It was an inside job of sorts. Thieves with access to a warehouse and a careful plan loaded up trucks and, over time, made off with $18 million of a valuable commodity.
The question is what was more unusual: that the commodity in question was maple syrup, or that it came from something called the global strategic maple syrup reserve, run by what amounts to a Canadian cartel.
On Tuesday, the police in Quebec arrested three men in connection with the theft from the warehouse, which is southwest of Quebec City. The authorities are searching for five others suspected of being involved, and law enforcement agencies in other parts of Canada and the United States are trying to recover some of the stolen syrup.
Both the size and the international scope of the theft underscore Quebec’s outsize position in the maple syrup industry.

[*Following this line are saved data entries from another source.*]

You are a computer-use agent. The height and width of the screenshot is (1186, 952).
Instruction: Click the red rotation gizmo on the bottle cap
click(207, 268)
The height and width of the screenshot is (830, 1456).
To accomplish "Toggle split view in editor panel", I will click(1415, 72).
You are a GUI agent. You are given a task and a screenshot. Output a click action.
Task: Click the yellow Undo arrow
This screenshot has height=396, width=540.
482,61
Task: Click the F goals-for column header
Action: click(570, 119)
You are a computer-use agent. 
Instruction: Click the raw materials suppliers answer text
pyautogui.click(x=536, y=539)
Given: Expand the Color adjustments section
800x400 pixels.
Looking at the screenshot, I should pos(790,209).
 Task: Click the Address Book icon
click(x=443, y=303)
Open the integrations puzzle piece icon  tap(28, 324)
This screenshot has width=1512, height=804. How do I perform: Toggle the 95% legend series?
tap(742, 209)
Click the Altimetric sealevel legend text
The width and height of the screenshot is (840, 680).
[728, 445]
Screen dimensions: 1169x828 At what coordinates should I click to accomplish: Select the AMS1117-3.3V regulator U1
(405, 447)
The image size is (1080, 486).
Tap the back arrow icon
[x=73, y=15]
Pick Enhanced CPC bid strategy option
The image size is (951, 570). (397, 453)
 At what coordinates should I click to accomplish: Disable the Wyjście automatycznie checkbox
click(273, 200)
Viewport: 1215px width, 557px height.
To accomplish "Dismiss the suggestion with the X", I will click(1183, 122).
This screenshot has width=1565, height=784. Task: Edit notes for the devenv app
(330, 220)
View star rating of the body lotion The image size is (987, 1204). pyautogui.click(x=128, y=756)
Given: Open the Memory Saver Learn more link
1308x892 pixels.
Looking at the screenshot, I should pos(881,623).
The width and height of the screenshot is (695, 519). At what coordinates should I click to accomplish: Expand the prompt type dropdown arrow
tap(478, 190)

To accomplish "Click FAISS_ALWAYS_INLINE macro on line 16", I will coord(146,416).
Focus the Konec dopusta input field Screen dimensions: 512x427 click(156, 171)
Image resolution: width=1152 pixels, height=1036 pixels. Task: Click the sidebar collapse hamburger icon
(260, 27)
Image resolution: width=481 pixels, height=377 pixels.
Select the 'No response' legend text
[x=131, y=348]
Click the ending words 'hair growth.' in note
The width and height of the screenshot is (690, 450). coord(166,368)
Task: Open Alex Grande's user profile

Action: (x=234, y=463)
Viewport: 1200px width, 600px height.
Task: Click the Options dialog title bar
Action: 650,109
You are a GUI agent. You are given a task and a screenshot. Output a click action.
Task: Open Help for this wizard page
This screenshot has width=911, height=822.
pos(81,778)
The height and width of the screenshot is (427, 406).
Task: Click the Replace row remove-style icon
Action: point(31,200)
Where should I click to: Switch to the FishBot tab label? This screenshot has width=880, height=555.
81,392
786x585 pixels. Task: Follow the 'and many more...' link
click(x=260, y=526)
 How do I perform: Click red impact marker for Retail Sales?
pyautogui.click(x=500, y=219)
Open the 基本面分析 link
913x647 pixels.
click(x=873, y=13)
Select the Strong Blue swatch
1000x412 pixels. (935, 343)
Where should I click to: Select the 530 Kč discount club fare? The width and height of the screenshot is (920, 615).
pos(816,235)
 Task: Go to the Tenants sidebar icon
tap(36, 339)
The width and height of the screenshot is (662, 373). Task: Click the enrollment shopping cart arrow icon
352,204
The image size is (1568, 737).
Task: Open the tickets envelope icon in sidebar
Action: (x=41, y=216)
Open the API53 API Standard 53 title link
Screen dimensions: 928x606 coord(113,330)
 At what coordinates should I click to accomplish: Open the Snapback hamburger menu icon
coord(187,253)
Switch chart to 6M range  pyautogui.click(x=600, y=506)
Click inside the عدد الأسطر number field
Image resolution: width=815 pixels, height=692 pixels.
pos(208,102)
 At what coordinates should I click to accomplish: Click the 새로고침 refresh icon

Depending on the year, the province can produce more than three-quarters of the world’s supply. And its marketing organization appears to have taken some tips from the producers of another valuable liquid commodity when it comes to exploiting market dominance.
“It’s like OPEC,” said Simon Trépanier, acting general manager of the Federation of Quebec Maple Syrup Producers. “We’re not producing all the maple syrup in the world. But by producing 70 to 78 percent, we have the ability to adjust the quantity that is in the marketplace.”...
Mr. Trépanier estimates that the reserve now holds 46 million pounds of syrup.You can read the whole article if you want the gory details of how the thieves managed to make this work, but suffice it to say that Fort Knox this is not. These guys made off with an amazing six million pounds of syrup, and good lord that just sounds like a lot of pancakes. And, as the article points out, stealing it is the easy part... it's selling it without anybody asking questions that's the hard part. And somehow, these guys pulled it off.
Of course, we can make light of this situation if we want (and yes, that's exactly what we're going to do, because Canada's crimes are just so cute and quaint, unlike our crimes in America), but stealing tens of millions of dollars worth of just about any product is a serious crime, which is why both the Mounties (tee-hee) and the U.S. Immigration & Customs Enforcement team were in on this investigation.
At any rate, be aware, the syrup you're pouring on your Christmas morning pancakes (or waffles, if you roll that way) could be hot in more ways than one. Go Canada.